Last updated: 9 February 2026

Policy Scope

This Privacy Policy (“Policy”) sets forth the privacy practices of Micro-Tech (H.K.) Holding Limited (“Micro-Tech HK”, “we”, “our” or “us”) regarding the collection, use, disclosure, transfer, and protection of personal data (as defined below) in connection with our websites, applications, and other digital platforms (including but not limited to mobile sites and interactive tools, collectively “Sites”) that link to or reference this Policy.

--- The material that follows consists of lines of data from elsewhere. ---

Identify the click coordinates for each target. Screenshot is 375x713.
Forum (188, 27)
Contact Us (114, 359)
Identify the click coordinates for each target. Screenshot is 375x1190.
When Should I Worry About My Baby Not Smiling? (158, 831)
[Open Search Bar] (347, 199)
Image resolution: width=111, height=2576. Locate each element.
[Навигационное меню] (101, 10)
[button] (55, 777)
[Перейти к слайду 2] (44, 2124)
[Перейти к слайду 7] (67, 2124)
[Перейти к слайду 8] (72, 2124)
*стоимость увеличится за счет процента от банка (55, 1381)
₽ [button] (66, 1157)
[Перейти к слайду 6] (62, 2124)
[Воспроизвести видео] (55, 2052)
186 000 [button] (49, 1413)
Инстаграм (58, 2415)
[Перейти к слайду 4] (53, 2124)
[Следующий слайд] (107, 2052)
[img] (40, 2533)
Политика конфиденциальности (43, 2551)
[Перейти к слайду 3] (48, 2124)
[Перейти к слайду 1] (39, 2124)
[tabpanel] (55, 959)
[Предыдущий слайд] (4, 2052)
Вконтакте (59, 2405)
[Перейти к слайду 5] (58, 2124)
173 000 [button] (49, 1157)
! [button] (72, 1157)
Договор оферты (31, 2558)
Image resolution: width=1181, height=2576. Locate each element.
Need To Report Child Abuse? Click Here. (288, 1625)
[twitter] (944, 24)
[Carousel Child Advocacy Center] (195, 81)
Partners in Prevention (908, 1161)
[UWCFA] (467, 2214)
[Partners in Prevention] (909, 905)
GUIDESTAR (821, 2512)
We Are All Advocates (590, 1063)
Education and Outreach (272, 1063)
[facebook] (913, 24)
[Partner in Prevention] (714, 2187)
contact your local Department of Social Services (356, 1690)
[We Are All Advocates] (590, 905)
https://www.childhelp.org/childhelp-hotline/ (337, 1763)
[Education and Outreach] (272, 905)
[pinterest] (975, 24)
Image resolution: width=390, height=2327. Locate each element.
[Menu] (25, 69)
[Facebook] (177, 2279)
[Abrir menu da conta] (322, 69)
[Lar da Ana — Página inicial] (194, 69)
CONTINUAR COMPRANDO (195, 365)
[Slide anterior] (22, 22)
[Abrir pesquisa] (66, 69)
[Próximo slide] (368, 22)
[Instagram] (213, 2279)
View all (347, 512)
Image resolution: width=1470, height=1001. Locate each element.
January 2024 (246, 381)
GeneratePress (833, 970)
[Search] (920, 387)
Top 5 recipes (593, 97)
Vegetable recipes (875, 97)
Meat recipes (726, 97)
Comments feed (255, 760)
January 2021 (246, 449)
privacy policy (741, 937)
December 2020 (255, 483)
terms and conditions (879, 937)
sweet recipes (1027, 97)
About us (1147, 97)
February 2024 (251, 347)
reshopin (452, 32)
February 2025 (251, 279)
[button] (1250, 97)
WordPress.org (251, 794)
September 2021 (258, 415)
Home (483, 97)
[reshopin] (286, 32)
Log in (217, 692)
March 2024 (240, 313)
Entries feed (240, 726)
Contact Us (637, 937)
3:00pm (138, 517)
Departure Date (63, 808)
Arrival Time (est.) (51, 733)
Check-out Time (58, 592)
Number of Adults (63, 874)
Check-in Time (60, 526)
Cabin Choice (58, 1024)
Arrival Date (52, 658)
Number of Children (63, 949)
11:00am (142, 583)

We take Hong Kong Special Administrative Region’s (“Hong Kong SAR”) **Personal Data (Privacy) Ordinance (Cap. 486, “PDPO”)** and its Six Data Protection Principles as the core regulatory framework. For users outside Hong Kong SAR, we also comply with applicable local data protection laws (e.g., Mainland China’s Personal Information Protection Law, EU’s General Data Protection Regulation, US state privacy laws) to ensure consistent protection of personal data.

This Policy describes your choices regarding our use of your personal data and how you can exercise applicable rights (e.g., request access, correction, or deletion of your data). When we refer to “Micro-Tech HK”, we include our affiliates and subsidiaries (including our parent company).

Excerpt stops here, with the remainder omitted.